A friend of mine is eligible to join their new employer’s group pension scheme and asked me to advise them on it. Of course I obliged, but isn’t there a scheme broker to go through the scheme with them? No, they were sent an email with the form, asked to fill it out and return it to them. That was it. There wasn’t even a list of the funds available.

At my prompting, they were told the following:

  1. Allocation rate: 97.5%
  2. Policy charge: €4.23 per month
  3. Funds: 4 funds available, one ESG equity fund, 2 bond funds and a cash fund.
  4. Default strategy: 70% Stewardship, 20% Fixed interest, 10% Indexed linked bonds for younger members with a derisking strategy as retirement approaches.

The first thing that struck me is that the members are paying for the pension scheme! If an employer offers a pension scheme for their members, they should pay for it, not the employee through commissions. And seeing as the employee is paying for the scheme, where is the advice? The advisor in this case, has literally emailed the member a form, provided them with ZERO information and is charging them 2.5% of EVERY contribution that they make for the privilege.

The problem is, this is not an isolated case. I regularly get calls from people joining pension schemes looking for advice on their pension scheme. They tell me the advisor who looks after the scheme said they don’t provide advice. So members are looking to pay someone to give them advice on a benefit that their employer is providing?

Retirement

It gets worse. Retiring is a huge change in someone’s life, especially when it comes to finances. You go from earning a regular salary and saving to no more salary and spending your savings. There is an element of vulnerability to it and people need to be coached and advised through it.

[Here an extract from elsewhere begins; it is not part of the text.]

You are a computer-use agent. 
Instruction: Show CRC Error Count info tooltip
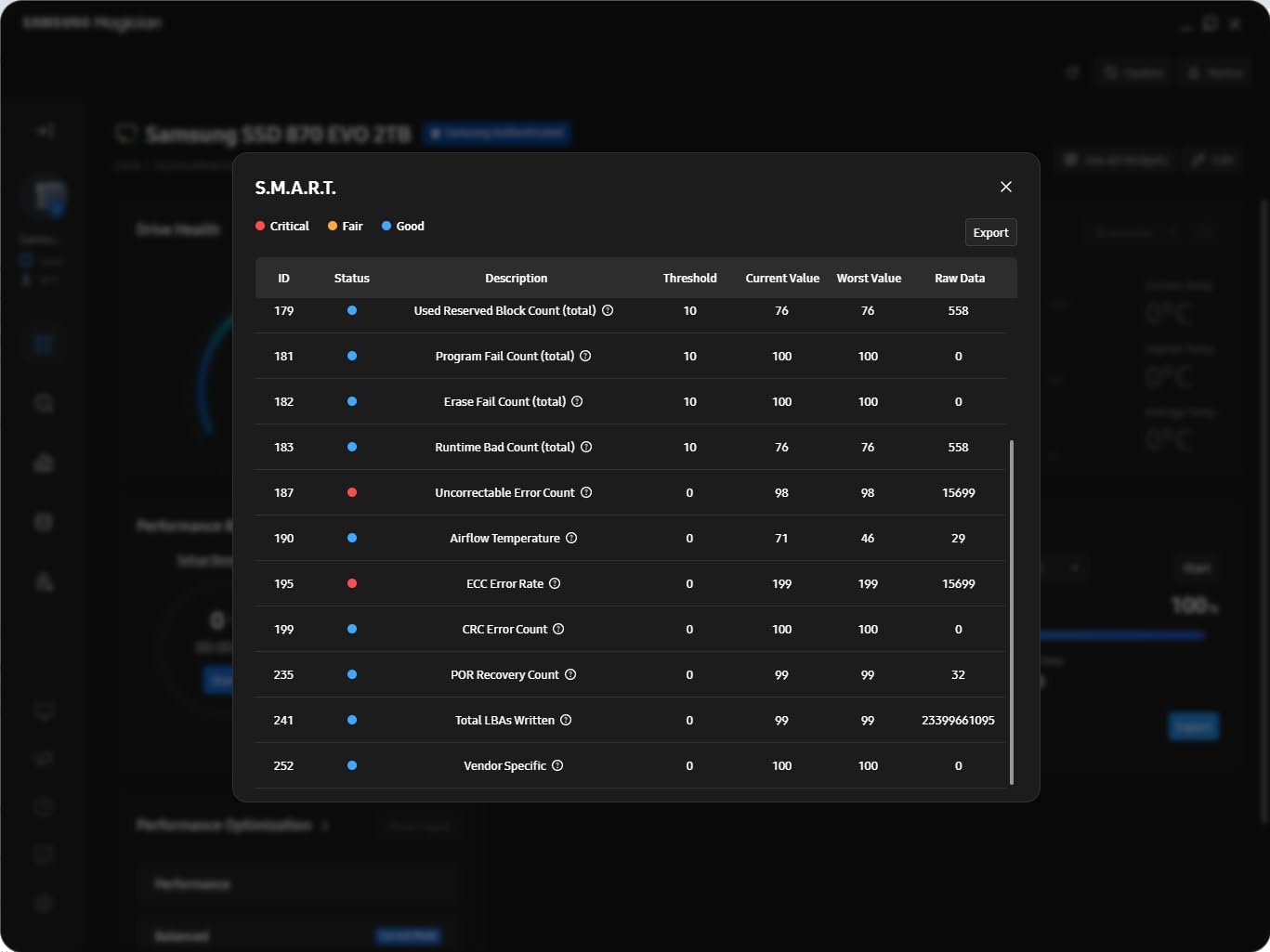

Again, I have seen countless cases of ARF forms being emailed out to members and being asked to fill it out. No advice on the other options or funds available and not a hint of charges and commissions. It is not unusual for these schemes to earn 4% commission for that time consuming email. Put that in numbers. If a member accumulates a pension pot of €800,000, they get €200,000 tax free lump sum and €600,000 into an ARF. The broker is paid €24,000 to fill out a few forms!!

Lifestyling

As with my friend, lifestyling is the default option for almost all occupational pension scheme. That is, as the member nears retirement, they switch to “safer” funds i.e. bonds. Except bonds aren’t always safe. While central banks across the world tackle inflation by increasing interest rates, this has an adverse impact on bond prices.

So while bonds prices are falling, you are investing more and more into these falling assets as the default model does this automatically.

Below is the fund performance figures of New Ireland’s Managed funds and their Lifestyling fund for someone retiring in 2023. I am not picking on New Ireland, this is the same for all providers. The whole idea behind lifestyling is to reduce risk as you near retirement. But as we can see, with the exception of 1 month figures, the “safer” option has lost more money over 3, 6 and 12 months and by a considerable amount. For someone with €800,000 in their pension pot, that’s a difference of €61,400 over 12 months.

Occupational pensions is a very lucrative business. The big players have put a lot of resources into the online offering for staff. But what good is an online portal if you don’t know what you are doing? Advisors of occupational pension schemes need to step up and provide its members with the advice they deserve. And employers should be ensuring that this advice is provided.